• [EXERCISE INSTRUCTIONS]: Line tally for "resolution": state how many lines of the entries include it, with no other text.

• [SUPPLIED DATA]:

┄┄┄┄┄┄┄┄┄┄

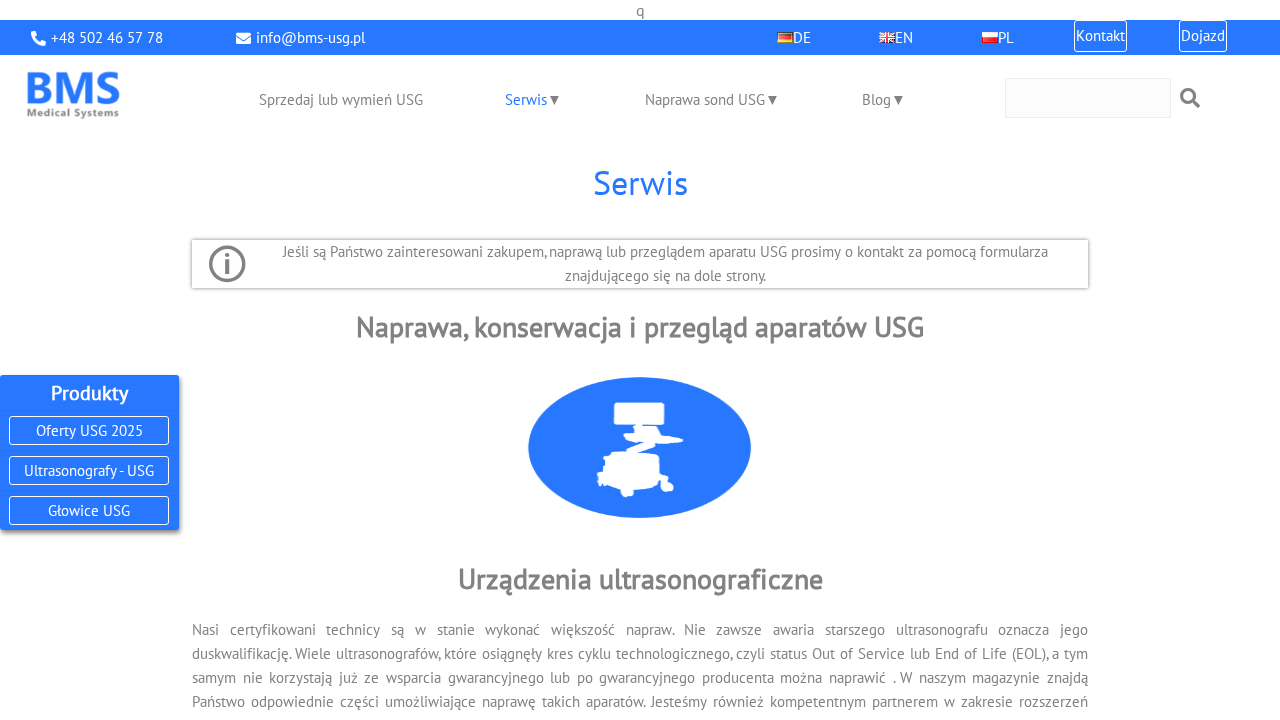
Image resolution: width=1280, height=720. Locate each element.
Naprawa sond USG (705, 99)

┄┄┄┄┄┄┄┄┄┄

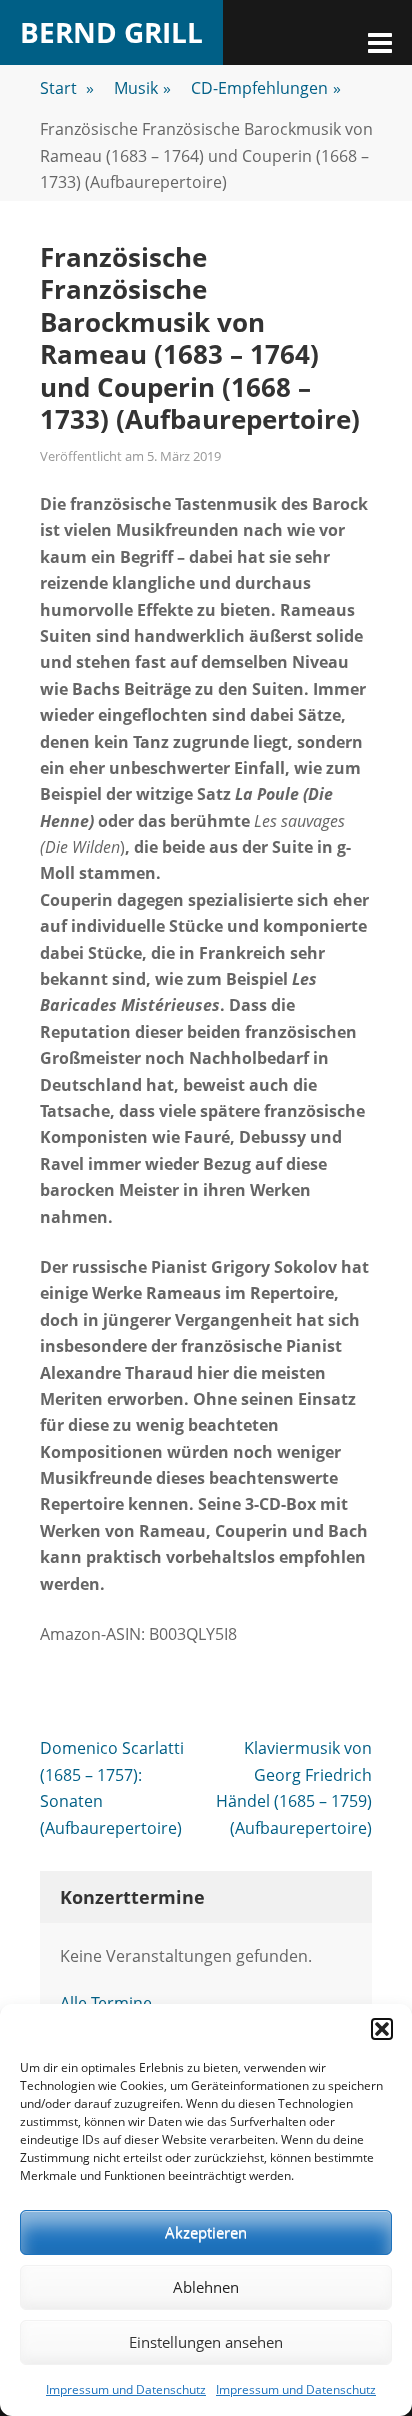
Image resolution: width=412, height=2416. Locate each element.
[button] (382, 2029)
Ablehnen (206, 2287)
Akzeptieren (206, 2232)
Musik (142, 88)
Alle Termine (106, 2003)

┄┄┄┄┄┄┄┄┄┄

• [RESULT OF THIS TASK]: 2